While the State Department and National Archives took steps to recover the emails from Clinton's tenure, they did not ask the U.S. attorney general to take enforcement action. Two conservative groups filed lawsuits to force their hand.
A district judge in January ruled the suits brought by Judicial Watch and Cause of Action moot, saying State and the National Archives made a "sustained effort" to recover and preserve Clinton's records.
But Williams said the two agencies should have done more, according to the ruling in the U.S. Court of Appeals for the District of Columbia Circuit.
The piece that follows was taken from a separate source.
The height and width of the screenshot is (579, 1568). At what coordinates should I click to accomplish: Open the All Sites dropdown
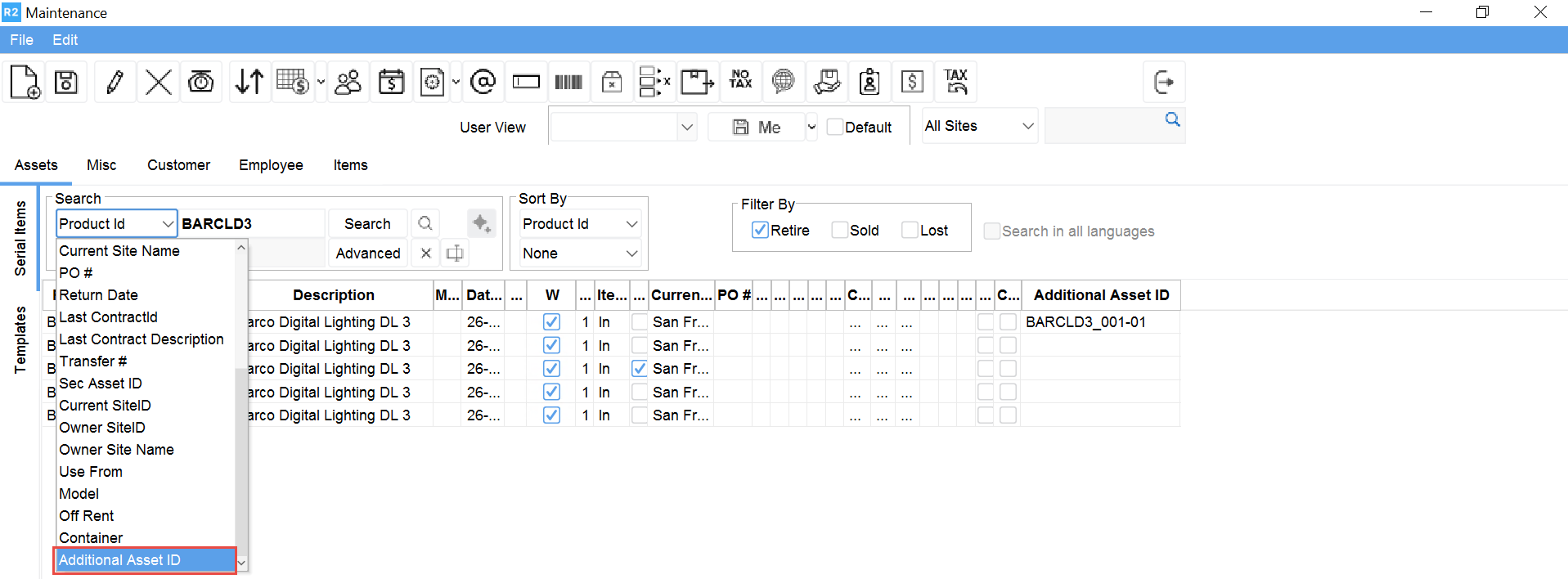coord(979,126)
Since the agencies neither asked the attorney general for help nor showed such enforcement action could not uncover new emails, the case was not moot.
"The Department has not explained why shaking the tree harder - e.g., by following the statutory mandate to seek action by the Attorney General - might not bear more still," Williams wrote. "Absent a showing that the requested enforcement action could not shake loose a few more emails, the case is not moot."
The State Department does not comment on pending litigation, a spokesperson said.
Williams noted that Clinton used two nongovernmental email accounts at State and continued using the Blackberry account she had while a U.S. senator during her first weeks as the nation's U.S. diplomat. She only switched to the email account hosted on her private server in March 2009, the ruling said.
"Because the complaints sought recovery of emails from all of the former Secretary's accounts, the FBI's recovery of a server that hosted only one account does not moot the suits, the judge wrote.